I'd really appreciate if you use it and provide any suggestions or feedback.
Happy JS
Nabin Adhikari

Top comments (4)

pichardoj profile image
J. Pichardo

Nice post @nabinadhikari , I actually made a post about this a while ago here, it might be of use.

nabinadhikari profile image
Nabin Adhikari

@pichardoj Ahh, you have a nice approach for this solution. Thank you for pointing to your post, I've learned lot more from your post about optional chaining.

I see a small issue though, what happen if there is "." in property name like {"H.Angel": {"name": "Angel", "location": "Hobart" }}.

This is a normal case in the project I'm currently working on, so I had to take the different approach.
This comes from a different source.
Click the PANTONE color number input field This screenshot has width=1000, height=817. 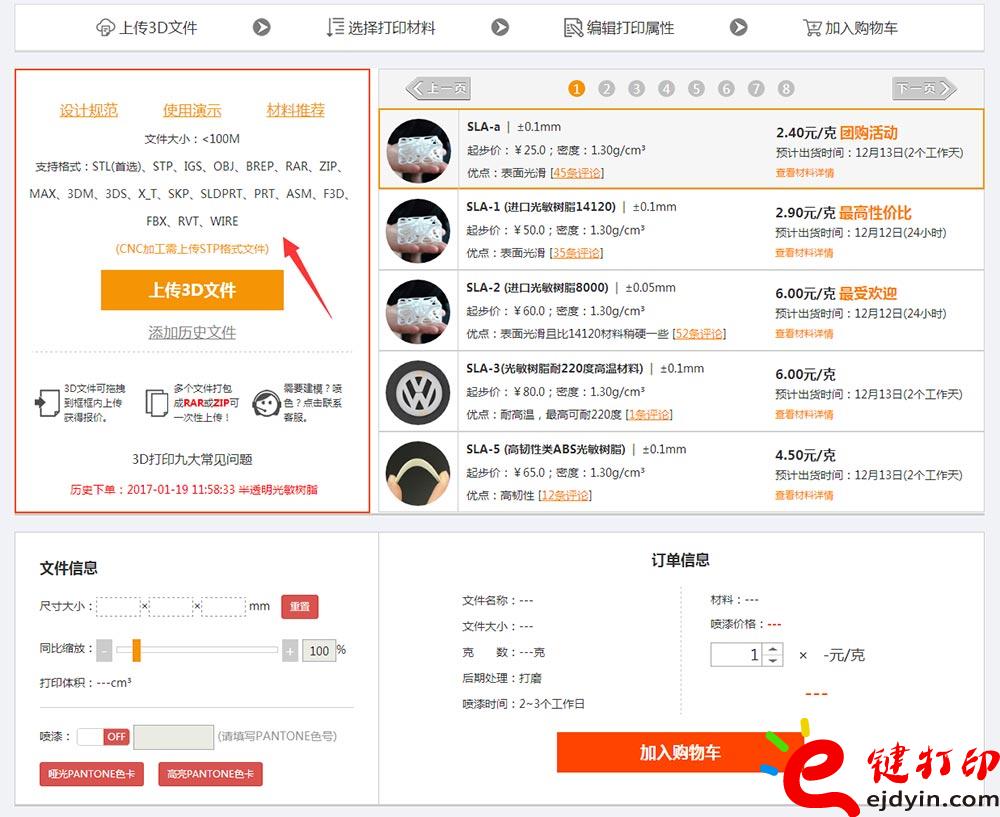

But again, better approach. I couldn't think of it. :)

pichardoj profile image
J. Pichardo • Edited

Yeah, that's why I ended using proxies and functions, in order to do something like

optional(obj, obj => obj["H.Angel"].name.location, "Default");
pmcgowan profile image
p-mcgowan • Edited

There was a massive issue discussion on the TS repo about the "elvis" operator, or safe null coalescing in js. I don't have the link, but a js implementation went to stage 2 IIRC for this exact thing.

Js needs this, as

x && x.y && x.y.z
((x || {}).y || {}).z
are obviously terrible.

You could write a simple function using try catch to do this, or prototype on object as well:

Object.prototype._elvis = function (v) {
      let tmp = this;
      try {
          v.split('.').forEach(i => tmp = tmp[i]);
      } catch (e) {
          return null;
      return tmp;


x = { y: { z: 2 } };
x._elvis('y.z');  // => 2
x._elvis('y.z.q.r.t');  // => null

Also note - works for null but not undefined.